Task item: All lines from the first one in the listing below to the one holding "[mostra/nascondi menu] (391, 36)", inclusive, are to be copied exactly.

The records:
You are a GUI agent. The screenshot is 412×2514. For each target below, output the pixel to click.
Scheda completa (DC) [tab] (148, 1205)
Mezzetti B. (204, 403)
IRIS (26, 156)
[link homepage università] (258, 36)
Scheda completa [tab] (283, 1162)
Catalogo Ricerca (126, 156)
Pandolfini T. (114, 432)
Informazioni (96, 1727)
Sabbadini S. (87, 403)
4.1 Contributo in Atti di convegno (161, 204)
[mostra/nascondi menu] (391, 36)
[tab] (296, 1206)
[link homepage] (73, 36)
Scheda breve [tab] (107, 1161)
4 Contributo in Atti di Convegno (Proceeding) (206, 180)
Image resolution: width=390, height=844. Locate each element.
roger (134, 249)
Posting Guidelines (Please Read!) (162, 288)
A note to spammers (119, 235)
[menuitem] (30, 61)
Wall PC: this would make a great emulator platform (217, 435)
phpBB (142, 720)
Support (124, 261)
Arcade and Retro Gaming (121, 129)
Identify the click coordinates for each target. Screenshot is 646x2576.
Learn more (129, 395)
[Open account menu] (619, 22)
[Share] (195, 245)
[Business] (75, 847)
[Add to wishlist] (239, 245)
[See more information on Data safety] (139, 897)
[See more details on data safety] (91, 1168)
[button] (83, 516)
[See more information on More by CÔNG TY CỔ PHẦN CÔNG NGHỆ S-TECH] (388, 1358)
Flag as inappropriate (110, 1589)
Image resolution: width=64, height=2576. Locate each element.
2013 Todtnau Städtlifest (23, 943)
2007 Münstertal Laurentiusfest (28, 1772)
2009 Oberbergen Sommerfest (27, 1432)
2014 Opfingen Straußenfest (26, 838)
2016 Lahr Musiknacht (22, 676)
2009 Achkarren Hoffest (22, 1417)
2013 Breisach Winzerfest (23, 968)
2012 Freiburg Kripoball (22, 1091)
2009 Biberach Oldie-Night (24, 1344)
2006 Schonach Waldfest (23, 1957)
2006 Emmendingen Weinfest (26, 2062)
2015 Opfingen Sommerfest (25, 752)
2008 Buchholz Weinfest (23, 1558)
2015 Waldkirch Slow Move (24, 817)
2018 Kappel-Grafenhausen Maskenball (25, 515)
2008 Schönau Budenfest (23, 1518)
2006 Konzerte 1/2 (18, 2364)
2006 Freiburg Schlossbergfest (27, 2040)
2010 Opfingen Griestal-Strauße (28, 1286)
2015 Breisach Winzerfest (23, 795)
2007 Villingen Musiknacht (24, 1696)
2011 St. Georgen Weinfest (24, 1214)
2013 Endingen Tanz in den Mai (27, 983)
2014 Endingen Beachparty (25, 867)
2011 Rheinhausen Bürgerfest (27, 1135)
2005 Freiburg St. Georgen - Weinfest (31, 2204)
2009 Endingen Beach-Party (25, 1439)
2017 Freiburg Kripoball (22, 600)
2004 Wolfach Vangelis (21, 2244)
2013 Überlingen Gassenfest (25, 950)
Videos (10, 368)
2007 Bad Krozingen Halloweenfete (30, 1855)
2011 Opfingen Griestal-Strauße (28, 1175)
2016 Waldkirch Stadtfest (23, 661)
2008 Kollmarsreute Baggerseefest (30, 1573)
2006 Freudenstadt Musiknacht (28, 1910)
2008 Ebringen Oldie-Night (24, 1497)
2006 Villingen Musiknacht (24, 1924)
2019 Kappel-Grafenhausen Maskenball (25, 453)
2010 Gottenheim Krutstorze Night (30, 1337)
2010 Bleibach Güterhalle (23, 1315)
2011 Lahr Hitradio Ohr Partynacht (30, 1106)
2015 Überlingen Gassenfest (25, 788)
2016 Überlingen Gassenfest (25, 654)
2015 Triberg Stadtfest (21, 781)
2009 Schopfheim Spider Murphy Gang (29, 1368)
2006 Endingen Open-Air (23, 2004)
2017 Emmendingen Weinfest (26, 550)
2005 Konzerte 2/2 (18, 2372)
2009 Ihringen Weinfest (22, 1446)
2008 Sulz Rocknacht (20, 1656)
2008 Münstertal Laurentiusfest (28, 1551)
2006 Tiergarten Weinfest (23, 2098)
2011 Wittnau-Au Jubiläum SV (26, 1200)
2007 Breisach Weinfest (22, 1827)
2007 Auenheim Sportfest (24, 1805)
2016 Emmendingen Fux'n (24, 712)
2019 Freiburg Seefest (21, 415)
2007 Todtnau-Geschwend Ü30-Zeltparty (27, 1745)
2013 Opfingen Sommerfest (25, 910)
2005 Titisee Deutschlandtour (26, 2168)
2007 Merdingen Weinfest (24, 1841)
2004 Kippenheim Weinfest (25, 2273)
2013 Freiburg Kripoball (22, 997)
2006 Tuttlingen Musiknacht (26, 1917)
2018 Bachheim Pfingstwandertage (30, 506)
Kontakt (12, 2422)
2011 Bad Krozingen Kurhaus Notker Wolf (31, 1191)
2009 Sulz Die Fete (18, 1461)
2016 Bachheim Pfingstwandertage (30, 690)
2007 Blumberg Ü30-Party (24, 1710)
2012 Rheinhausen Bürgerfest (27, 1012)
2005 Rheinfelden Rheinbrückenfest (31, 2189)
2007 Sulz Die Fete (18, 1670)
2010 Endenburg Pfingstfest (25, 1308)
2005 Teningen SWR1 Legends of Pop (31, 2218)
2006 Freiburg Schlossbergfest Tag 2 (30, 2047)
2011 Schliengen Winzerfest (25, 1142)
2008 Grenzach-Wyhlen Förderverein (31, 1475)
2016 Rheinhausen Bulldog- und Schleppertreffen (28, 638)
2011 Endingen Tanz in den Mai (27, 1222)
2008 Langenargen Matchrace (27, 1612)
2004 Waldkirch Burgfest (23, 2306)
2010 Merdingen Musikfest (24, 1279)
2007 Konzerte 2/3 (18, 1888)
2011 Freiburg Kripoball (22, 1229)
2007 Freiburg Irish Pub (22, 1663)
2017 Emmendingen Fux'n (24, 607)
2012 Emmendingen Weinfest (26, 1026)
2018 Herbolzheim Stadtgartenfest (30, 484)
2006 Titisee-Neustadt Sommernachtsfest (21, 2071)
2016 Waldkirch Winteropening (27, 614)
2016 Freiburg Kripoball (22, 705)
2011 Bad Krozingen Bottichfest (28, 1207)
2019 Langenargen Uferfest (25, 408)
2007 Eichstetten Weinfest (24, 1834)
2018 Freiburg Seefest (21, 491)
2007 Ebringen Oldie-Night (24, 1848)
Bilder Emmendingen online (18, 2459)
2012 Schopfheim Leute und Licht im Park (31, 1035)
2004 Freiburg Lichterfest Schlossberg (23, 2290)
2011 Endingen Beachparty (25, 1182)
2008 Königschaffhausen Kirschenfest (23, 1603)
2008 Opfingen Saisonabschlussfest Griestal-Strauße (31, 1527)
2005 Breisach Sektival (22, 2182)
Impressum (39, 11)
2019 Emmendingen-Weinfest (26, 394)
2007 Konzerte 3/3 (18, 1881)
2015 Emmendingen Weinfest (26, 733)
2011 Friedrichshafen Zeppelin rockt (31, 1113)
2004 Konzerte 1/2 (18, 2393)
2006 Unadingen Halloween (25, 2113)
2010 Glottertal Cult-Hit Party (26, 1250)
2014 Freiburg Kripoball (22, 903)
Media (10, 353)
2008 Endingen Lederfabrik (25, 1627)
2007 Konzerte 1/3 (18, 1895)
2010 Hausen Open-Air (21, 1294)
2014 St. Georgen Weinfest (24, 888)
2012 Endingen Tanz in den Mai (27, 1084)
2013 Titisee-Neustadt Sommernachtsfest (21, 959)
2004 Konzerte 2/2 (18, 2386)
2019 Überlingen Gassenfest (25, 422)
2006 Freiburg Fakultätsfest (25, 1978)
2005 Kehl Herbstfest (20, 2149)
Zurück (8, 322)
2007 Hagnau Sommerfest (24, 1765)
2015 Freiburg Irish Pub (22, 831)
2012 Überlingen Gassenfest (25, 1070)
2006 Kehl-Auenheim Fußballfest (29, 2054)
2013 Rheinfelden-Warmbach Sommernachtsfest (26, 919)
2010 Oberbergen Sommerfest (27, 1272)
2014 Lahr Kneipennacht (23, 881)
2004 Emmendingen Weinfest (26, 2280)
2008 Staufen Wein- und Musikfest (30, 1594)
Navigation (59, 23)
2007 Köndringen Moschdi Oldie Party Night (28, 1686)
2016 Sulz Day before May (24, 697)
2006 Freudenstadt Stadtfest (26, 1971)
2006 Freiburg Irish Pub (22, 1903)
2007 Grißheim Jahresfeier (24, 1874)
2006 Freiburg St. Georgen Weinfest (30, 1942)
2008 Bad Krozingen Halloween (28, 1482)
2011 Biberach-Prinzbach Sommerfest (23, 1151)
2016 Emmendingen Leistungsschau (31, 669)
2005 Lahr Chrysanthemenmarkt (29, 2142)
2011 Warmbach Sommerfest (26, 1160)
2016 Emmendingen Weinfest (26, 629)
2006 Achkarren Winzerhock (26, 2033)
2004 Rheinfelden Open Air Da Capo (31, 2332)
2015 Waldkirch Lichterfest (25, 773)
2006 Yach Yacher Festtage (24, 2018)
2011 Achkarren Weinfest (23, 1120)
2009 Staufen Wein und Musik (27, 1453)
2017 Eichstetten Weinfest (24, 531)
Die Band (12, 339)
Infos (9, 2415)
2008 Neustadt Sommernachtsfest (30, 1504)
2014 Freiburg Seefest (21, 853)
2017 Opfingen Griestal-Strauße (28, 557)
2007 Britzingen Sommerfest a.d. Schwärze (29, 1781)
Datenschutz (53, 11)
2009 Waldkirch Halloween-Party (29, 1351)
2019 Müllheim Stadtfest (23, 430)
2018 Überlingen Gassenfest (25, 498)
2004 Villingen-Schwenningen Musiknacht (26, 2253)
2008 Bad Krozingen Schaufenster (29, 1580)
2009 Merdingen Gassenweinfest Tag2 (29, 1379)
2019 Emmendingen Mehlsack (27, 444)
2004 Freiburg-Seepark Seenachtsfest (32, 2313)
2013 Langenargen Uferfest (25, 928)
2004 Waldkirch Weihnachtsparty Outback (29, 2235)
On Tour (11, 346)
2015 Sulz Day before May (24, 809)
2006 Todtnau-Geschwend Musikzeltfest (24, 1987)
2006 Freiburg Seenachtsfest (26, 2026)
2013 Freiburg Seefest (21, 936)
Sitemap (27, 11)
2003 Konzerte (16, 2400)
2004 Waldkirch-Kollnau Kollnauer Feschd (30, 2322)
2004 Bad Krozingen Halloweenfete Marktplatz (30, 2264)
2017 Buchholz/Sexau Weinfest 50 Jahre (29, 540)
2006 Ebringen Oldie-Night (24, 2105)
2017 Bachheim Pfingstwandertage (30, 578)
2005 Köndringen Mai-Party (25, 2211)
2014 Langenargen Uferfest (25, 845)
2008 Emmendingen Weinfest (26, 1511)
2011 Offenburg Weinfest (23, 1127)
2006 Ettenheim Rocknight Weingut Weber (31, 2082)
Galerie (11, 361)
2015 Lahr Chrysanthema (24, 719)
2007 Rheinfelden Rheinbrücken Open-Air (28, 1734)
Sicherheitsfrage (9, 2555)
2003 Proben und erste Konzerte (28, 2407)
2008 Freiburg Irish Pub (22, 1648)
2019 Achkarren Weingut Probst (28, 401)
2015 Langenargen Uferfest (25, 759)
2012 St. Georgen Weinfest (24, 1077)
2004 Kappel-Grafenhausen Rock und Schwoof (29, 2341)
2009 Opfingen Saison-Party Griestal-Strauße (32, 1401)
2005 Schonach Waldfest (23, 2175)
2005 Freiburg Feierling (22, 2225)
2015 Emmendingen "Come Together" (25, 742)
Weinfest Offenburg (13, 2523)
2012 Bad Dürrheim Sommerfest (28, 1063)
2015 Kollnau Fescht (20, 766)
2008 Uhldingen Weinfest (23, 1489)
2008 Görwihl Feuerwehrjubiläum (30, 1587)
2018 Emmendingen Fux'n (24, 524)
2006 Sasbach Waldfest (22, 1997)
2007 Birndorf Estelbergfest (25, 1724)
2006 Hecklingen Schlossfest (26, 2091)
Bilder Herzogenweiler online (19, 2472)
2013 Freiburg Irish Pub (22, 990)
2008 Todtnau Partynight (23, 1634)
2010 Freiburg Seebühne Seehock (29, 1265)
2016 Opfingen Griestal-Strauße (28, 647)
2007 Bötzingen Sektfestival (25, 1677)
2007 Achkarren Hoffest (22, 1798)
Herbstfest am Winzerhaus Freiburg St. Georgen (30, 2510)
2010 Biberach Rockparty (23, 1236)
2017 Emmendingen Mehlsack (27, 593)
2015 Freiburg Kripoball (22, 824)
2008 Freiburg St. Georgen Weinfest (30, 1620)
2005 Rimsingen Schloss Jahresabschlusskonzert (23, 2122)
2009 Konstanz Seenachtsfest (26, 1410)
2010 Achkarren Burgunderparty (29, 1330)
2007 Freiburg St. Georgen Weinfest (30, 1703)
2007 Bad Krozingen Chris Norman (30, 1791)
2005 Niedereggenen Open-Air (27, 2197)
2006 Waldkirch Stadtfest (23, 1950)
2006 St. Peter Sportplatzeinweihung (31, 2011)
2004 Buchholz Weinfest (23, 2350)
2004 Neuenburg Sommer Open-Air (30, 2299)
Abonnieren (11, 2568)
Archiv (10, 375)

Written reply:
You are a GUI agent. The screenshot is 412×2514. For each target below, output the pixel to click.
Scheda completa (DC) [tab] (148, 1205)
Mezzetti B. (204, 403)
IRIS (26, 156)
[link homepage università] (258, 36)
Scheda completa [tab] (283, 1162)
Catalogo Ricerca (126, 156)
Pandolfini T. (114, 432)
Informazioni (96, 1727)
Sabbadini S. (87, 403)
4.1 Contributo in Atti di convegno (161, 204)
[mostra/nascondi menu] (391, 36)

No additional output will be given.